As the financial crisis engulfing the NHS deepens, Conservative promises to create a ‘seven-days-a-week’ NHS by 2020 already ring hollow. Its election commitment to invest an extra £8bn a year by 2020 will at best keep the NHS standing still: more likely, it will involve further cuts to an increasingly threadbare service.
Desperate pleas for an immediate cash injection of £1bn into the NHS demonstrate how close it is to a financial abyss. Hospital, mental health and community services collectively ended 2014/15 £821m in deficit, nearly eight times the 2013/14 figure of £107m. The total deficit for acute hospitals was just over £1bn, with Barts £80m overspent and foundation trust Kings College £47m overspent. On current trends, the projected NHS deficit for 2015/16 is in excess of £2bn.
The key to this is five years of severe cuts. Although the ConDem coalition told us that real spending on the NHS had gone up annually by 1%, the NHS inflation rate is 4%. This means the NHS has faced cuts of 3% per annum. NHS trusts are in a double bind: on the one hand, they have to cut staff in order to meet financial targets; on the other they have to maintain safe staffing levels. So cutting posts means having to employ much more expensive agency staff to fill the gaps. Spending on agency staff amounted to £1.8bn in 2014/15, twice the projected £766m.
The government promise of an extra £8bn a year hides the fact that the real funding gap identified in the December 2014 Stevens review: The NHS Five Year Forward View is £30bn. To make the figures politically palatable, its author, who is head of NHS England, a former president of the global health division of UnitedHealth Group, and before that adviser to Tony Blair on health policy, decided that £22bn of the gap would have to be met by ‘efficiency savings’. These would require an annual 2% improvement in productivity. The best annual achievement over the last 20 years has been 1.5%; if the NHS managed to sustain this for each of the next five years, the funding gap will be £16bn, not £8bn. In reality, the gap will be at least £20bn.

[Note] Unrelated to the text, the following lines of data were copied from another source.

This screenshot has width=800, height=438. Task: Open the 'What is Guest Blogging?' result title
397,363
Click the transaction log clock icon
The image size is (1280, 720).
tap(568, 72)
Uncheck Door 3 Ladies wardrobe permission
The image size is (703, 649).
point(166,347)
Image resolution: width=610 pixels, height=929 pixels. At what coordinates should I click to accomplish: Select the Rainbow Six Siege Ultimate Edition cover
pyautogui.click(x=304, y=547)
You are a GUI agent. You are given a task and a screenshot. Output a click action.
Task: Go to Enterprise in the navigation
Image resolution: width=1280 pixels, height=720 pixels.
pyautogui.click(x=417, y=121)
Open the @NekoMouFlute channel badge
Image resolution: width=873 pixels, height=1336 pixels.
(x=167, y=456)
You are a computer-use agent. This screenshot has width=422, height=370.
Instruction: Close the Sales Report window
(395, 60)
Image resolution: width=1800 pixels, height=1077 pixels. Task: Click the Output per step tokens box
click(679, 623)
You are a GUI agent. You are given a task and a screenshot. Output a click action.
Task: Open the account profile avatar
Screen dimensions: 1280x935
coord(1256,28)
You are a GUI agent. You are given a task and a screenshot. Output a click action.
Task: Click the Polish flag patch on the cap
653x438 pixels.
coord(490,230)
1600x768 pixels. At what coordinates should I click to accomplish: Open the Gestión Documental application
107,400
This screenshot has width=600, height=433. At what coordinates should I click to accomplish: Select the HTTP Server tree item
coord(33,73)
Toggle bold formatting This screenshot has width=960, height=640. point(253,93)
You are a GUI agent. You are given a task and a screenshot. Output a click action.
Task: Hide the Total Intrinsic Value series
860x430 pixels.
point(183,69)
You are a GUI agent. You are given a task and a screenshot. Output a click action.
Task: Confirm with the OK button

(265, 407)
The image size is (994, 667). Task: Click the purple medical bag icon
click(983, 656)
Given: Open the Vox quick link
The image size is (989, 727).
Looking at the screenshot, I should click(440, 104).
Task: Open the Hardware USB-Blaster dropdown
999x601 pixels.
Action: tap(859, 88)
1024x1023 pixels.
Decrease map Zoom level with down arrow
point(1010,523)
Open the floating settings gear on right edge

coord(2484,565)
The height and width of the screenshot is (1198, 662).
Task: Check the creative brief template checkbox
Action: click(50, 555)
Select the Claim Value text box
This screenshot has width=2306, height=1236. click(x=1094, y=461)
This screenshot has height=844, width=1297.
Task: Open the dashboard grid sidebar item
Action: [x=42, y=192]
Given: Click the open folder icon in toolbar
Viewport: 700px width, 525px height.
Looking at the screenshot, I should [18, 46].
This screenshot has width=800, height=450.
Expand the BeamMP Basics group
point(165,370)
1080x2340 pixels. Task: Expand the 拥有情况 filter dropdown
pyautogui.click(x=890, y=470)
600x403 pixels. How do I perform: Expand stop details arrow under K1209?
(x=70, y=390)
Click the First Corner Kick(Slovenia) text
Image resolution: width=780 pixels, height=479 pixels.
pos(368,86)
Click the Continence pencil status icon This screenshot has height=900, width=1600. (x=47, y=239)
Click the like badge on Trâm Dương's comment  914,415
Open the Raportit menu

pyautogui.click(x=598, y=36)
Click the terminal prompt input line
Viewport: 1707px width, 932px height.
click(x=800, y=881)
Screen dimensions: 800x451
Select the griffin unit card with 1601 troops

Stevens’s £30bn is what is required just to keep the NHS standing still; it cannot begin to meet the costs of the government’s promised seven-days-a week NHS for both GP and hospital services. The costs would be enormous, and its attainment would depend on an increase in clinical staffing which will take over a decade to achieve. Studies currently estimate that there will be a shortfall of 190,000 nurses by 2016. The number of district nurses has dropped by 47% over ten years, and in 2013 only five qualified in London and 265 across Britain. Four of out five hospitals missed their safe staffing targets and the National Institute for Clinical Excellence says £400m a year is needed to make ward staffing levels safe. There is no shortage of people wanting to enter the nursing profession: but education cuts have savagely reduced the number of training places available. Hence over 90,000 nurses registered to work in Britain were trained overseas. Poorer countries are being looted of highly-trained individuals.
A British Medical Journal study looked at what is needed to fulfil the Conservatives’ promises of seven-day GP access. It takes ten years to train a GP, so conjuring up any increase in their numbers by 2020 is impossible. Health Secretary Jeremy Hunt talks of half of all newly-qualified doctors going into general practice. However, this would not be enough to maintain, let alone expand, the service. GP numbers as a proportion of all doctors have fallen from 34% in 1995 to 26% today. The ConDem government wanted to recruit 3,250 new GP trainees per year for each of the last four years; it fell short by 2,200. Currently nearly two-thirds of GPs are considering early retirement. The GP vacancy rate rose from 4.2% in 2011 to 7.9% in 2013.
In the meantime all the other pressures on the NHS continue to mount: cuts in social services preventing the discharge of patients from hospital for lack of community or domestic care; crippling PFI repayments swelling the coffers of banks and multinationals; the continual fragmentation and privatisation of services; the vast bureaucracy needed to manage the internal market. Rationing is on the increase. The drive to provide services at the lowest price continues to damage health care and hammer the poorest and most vulnerable who are disproportionately affected by welfare cuts and austerity. Fighting to defend the NHS is part and parcel of the fight against austerity.